Lo peor de todo es que el club bohemio de Los Pinos no tiene manera alguna de enfrentar las múltiples complicaciones graves del cuerpo social con inteligencia y buen tino (ya no se les pida a esas húmedas autoridades la prenda desconocida en esos salones, llamada patriotismo).
Calderón ha perdido lo que en mala hora le habilitaron; es decir, la apariencia de que podía gobernar y que tenía un mínimo oficio político.
La realidad lo ha desnudado: no ha podido con la economía (desde luego, la frasecita aquella del presidente del empleo es hoy una ironía trágica), no ha podido con el narcotráfico (aunque a esa guerra ha destinado los miles de millones de dólares que debió haber destinado a combatir la pobreza y la miseria que en sus dos años y medio de mala administración han crecido como nunca antes), no ha podido electoralmente (es histórica la derrota que a base de dinero sucio y mapachería modernizada construyeron los priístas sobre las ruinas del calderonismo fallido), y no ha podido ni siquiera con los retazos de su partido, donde le acusan de haber diseñado aplicadamente el historial de su derrota con el antipático mono de ventrílocuo llamado Germán y, ahora, de pretender imponer a otro personaje vacuo y manip ulable, llamado César (hoy se sabrá si de verdad queda como candidato único o lo maltrata nuevamente su patrón, que no le perdona burlas al difunto Mouriño, al hacerle declinar para dar paso a un aspirante de conciliación en la persona del iniciador de las historias de panistas enredados fuertemente con el narcotráfico, Ernesto Ruffo, quien fue gobernador del cártel de Tijuana, perdón, del estado de Baja California.
Pero hoy, en estas horas sombrías, la pregunta es ¿qué hacer?
Los caminos de la institucionalidad clásica han sido obstruidos por los mismos beneficiarios de la desgracia nacional, de tal manera que son infundadas las esperanzas de cambio voluntarioso o de buena intención a partir de los mecanismos electorales, partidistas, gubernamentales, legislativos y judiciales.
Tampoco significa nada más allá del desahogo personal la enumeración de los vicios, errores, traiciones, corruptelas y crímenes cometidos desde los diversos flancos del poder (aquí ha de incluirse a la cúpula de la mayoría de los organismos partidistas “de izquierda).
Mucho menos habrán de funcionar positivamente las coartadas de la abstención, la anulación consciente o el alejamiento por hartazgo.

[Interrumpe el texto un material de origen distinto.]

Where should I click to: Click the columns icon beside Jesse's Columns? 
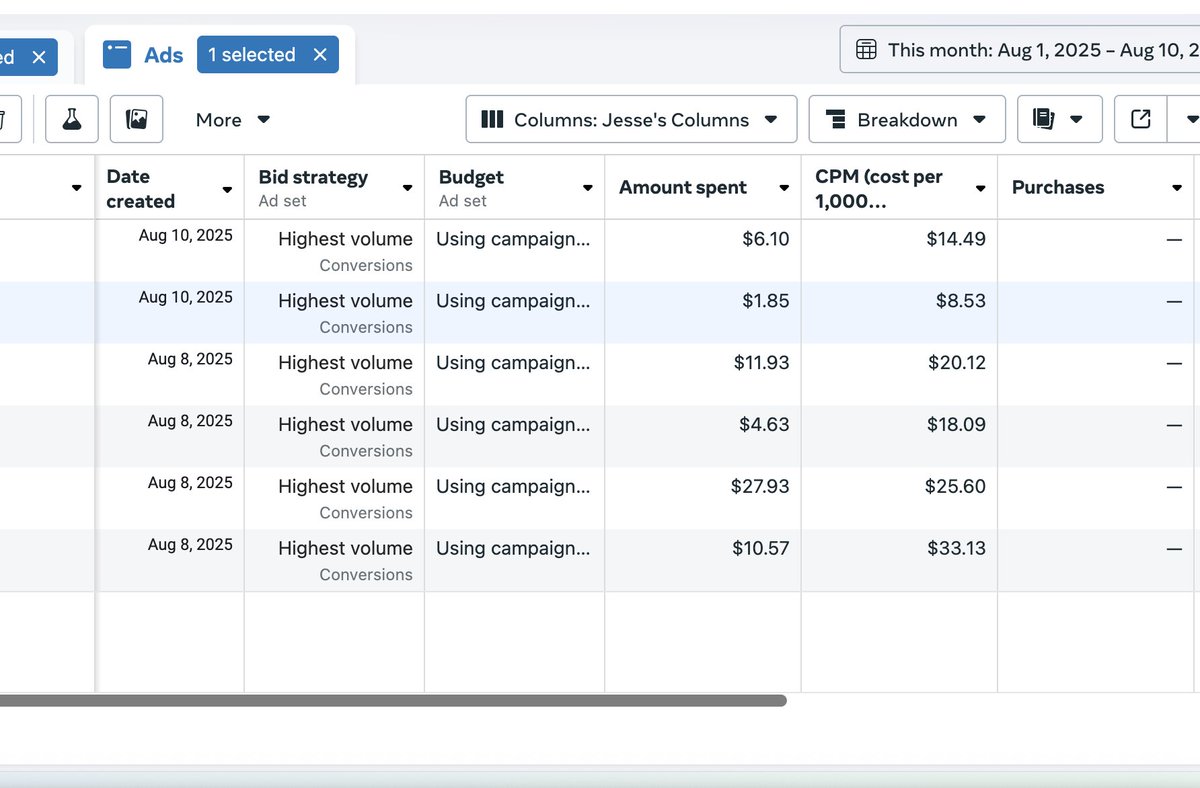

Sólo actuando colectivamente, de manera organizada, se podrá comenzar a recuperar el terreno largamente abandonado (muchas veces, mediante la fórmula de la adhesión, el apoyo a líderes y planes, pero dejando siempre la responsabilidad o la esperanza de los cambios en el ámbito de otros, de los dirigentes, los caudillos, los nobles luchadores en jefe que deben llevar sobre sus hombros la responsabilidad social delegada).

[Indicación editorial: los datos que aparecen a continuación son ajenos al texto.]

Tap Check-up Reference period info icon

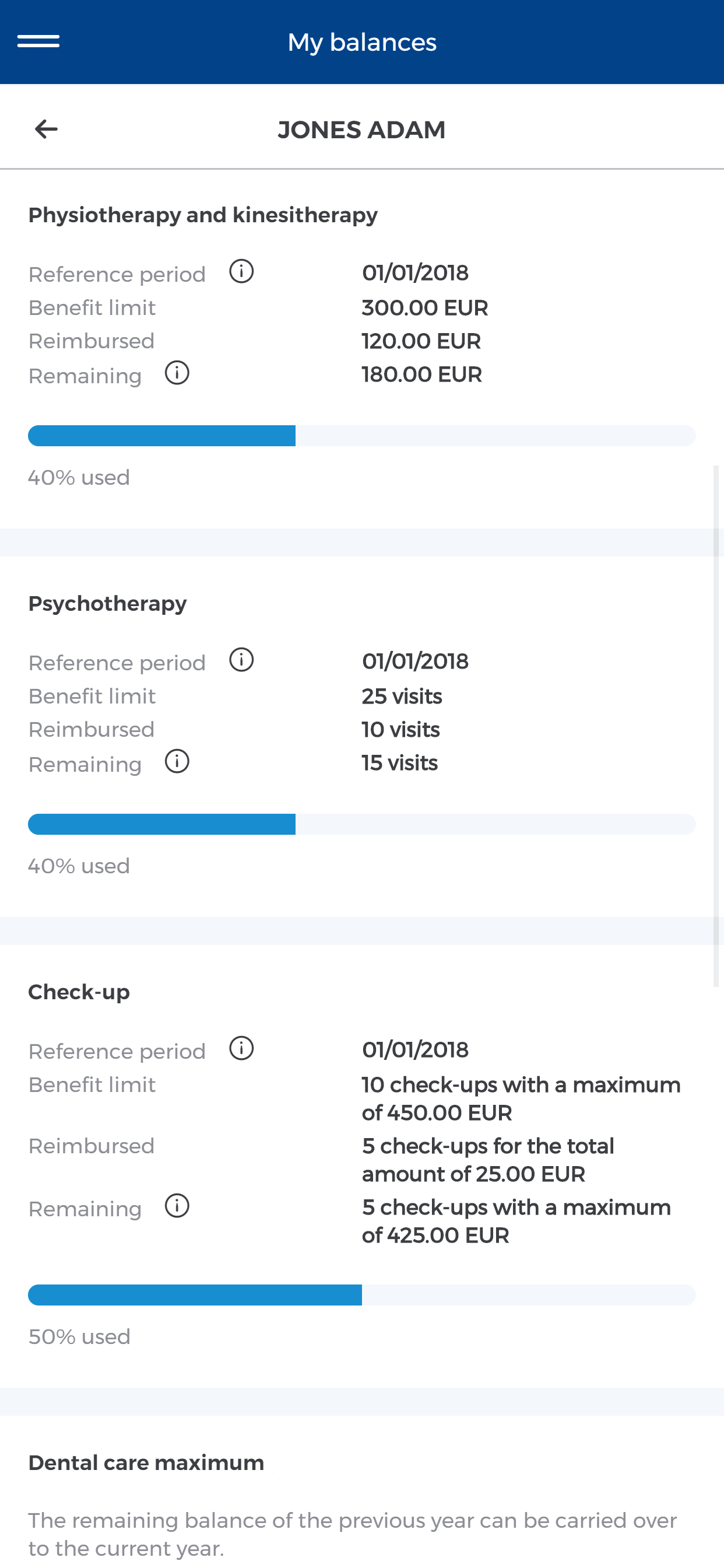pyautogui.click(x=241, y=1048)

El triste final adelantado del calderonismo es una confirmación de que nunca tuvo la experiencia ni la capacidad para dar el falso vuelco espectacular en las preferencias electorales de 2006 y que su siempre impugnado asalto al poder fue fraudulento, inflado ese panista michoacano por los poderosos dueños materiales del País de la Desigualdad Extrema para impedir que llegara a la Presidencia alguien cuya propuesta de gobierno buscaba aminorar la desigualdad social.
Si se atendiera a las masas cada vez más empobrecidas, si no hubiera tanta rapiña y cinismo en las alturas empresariales y políticas de este país, tal vez no se estuviera a las puertas del estallido social, y los ricos y aspirantes a ricos no se sentirían amenazados por los millones de desamparados que ahora, con estos recortes presupuestales, por ejemplo, verán crecer el desempleo y sufrirán la debacle de las políticas sociales.
Nadie salvará a México más que los propios mexicanos.
Pero esa tarea de rescate tendrá que darse en el activismo, la denuncia y la organización, remontando el estado de perplejidad y abandono que intencionalmente promueven los mentirosos con bocina y peleando desde dentro de los movimientos sociales y políticos para que se pueda construir, o fortalecer, una opción a la altura de la desgracia que ya se vive, una oportunidad para no caer en el abismo tan anunciado.